An American hero was laid to rest earlier this month.
Cletis Overton, 95, of Malvern, who died Feb. 29, enlisted in the Army in 1940 to serve as an aircraft mechanic and was sent to the Philippines. On Dec. 8, 1941, he awoke to the sounds of an air raid alert, bombs and gunfire. The Empire of Japan’s attack on the Philippines had begun.
When the enemy overtook his position on the Bataan peninsula, Cletis and his fellow soldiers were force-marched 60 miles to a prison camp. During what became known as the Bataan Death March, he saw three Americans stumble and fall, only to be quickly executed. Between 600 and 700 Americans and many more Filipinos died.
In a series of prison camps, Cletis and his fellow prisoners were forced into labor, given little food, and provided almost no medical care as they battled malaria, dysentery and other diseases.
Finally, as American forces drew near the Japanese positions, Cletis and his fellow prisoners were herded from Mindanao Island into the sweltering hold of a Japanese cargo ship. They received only a cupful of rice and a few swallows of water each morning and afternoon. Toilet facilities for 750 men, many with dysentery, consisted of two five-gallon empty oil barrels lowered into the hull. Then they were transferred to another ship, the Shinyo Maru, where conditions were just as bad.
As the Shinyo Maru departed the island, presumably for Japan, it was struck by a torpedo fired unwittingly by an American submarine. A wave of water almost waist deep rolled toward Cletis. Around him, men struggled and yelled. He fought his way toward a ladder through kicking legs, flailing arms, and scratching fingernails. Then he was rolled underwater by a rushing wave. For a moment, death seemed so certain that he considered taking a gulp of water to hasten it. Then he considered reasons to live – his parents, his girlfriend, and his belief that he had not yet done anything for God.

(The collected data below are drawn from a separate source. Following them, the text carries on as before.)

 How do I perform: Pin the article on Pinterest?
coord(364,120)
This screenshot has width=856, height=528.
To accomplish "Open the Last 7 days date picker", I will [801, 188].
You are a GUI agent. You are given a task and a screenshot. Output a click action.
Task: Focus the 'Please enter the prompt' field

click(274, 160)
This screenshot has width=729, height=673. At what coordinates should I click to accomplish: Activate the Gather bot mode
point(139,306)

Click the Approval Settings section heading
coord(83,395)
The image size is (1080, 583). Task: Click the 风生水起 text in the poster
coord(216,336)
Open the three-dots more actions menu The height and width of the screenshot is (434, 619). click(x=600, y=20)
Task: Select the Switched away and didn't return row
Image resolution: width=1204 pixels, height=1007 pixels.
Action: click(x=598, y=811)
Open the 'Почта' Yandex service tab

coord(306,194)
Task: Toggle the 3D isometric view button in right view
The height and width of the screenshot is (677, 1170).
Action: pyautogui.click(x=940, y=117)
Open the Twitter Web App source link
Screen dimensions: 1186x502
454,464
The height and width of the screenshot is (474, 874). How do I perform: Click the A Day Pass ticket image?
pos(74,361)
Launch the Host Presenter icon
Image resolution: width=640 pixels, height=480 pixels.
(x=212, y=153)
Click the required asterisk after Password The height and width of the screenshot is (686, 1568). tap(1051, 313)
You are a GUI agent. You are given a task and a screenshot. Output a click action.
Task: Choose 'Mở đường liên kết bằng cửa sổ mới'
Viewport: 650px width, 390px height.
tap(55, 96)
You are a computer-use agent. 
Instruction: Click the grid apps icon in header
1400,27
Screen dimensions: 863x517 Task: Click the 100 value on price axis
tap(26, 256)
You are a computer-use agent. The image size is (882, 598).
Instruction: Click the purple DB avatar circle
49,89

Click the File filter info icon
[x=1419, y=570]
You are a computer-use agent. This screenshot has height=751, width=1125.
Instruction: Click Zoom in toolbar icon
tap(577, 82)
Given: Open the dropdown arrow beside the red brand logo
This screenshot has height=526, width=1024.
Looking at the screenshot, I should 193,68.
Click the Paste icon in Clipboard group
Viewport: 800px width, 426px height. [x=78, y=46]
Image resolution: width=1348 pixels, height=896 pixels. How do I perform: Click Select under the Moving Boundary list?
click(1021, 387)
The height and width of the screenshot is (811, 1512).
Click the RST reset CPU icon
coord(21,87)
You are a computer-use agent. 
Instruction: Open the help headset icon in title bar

Somehow, he found an opening, made it to the ocean surface, and swam back to Mindanao Island while avoiding enemy soldiers who were shooting the survivors in the water. He was found by friendly Filipino forces. Six hundred sixty-eight men died in the sinking. Eighty-three survived. One died on the island, and one stayed to help the Filipinos.
The men were harbored by the Filipinos until they were met by the submarine USS Narwhal for the first leg of their trip home. Aboard the USS Monterrey, they whooped and hollered as the Golden Gate Bridge came into view. Soon he was home in Arkansas. As his mother, Virgie, saw him, she prayed in thanksgiving, they embraced, and then she cooked him fried chicken, his favorite meal.
It’s called the Greatest Generation not just because of what happened during the war, but afterwards. Cletis married his girlfriend, Maxine, became a dad and a grandfather, and when Maxine died, married his second wife, Adrienne. When he was in the water after the torpedo struck the Shinyo Maru, he promised God that he would share his Christian testimony whenever he talked about his experiences. He kept that promise. He harbored no bitterness toward his captors. He would say the guards had become what they had been taught to become, and that they were prisoners, too. In 2000, I helped him write a book about his life. One day, he told me undramatically, “If there is an attack on the United States or its possessions, and they needed 80-year-old men, I’d go.”
According to the National World War II Museum in New Orleans, 16 million Americans fought in World War II, they’re dying at the rate of 430 a day, and there are only 698,000 of them left – about 7,604 in Arkansas.
They all have stories to tell. Some will share them, and some will not. How can you know if your loved one will? Ask. Do it carefully and respectfully. But ask, because tomorrow there will be 430 fewer of them.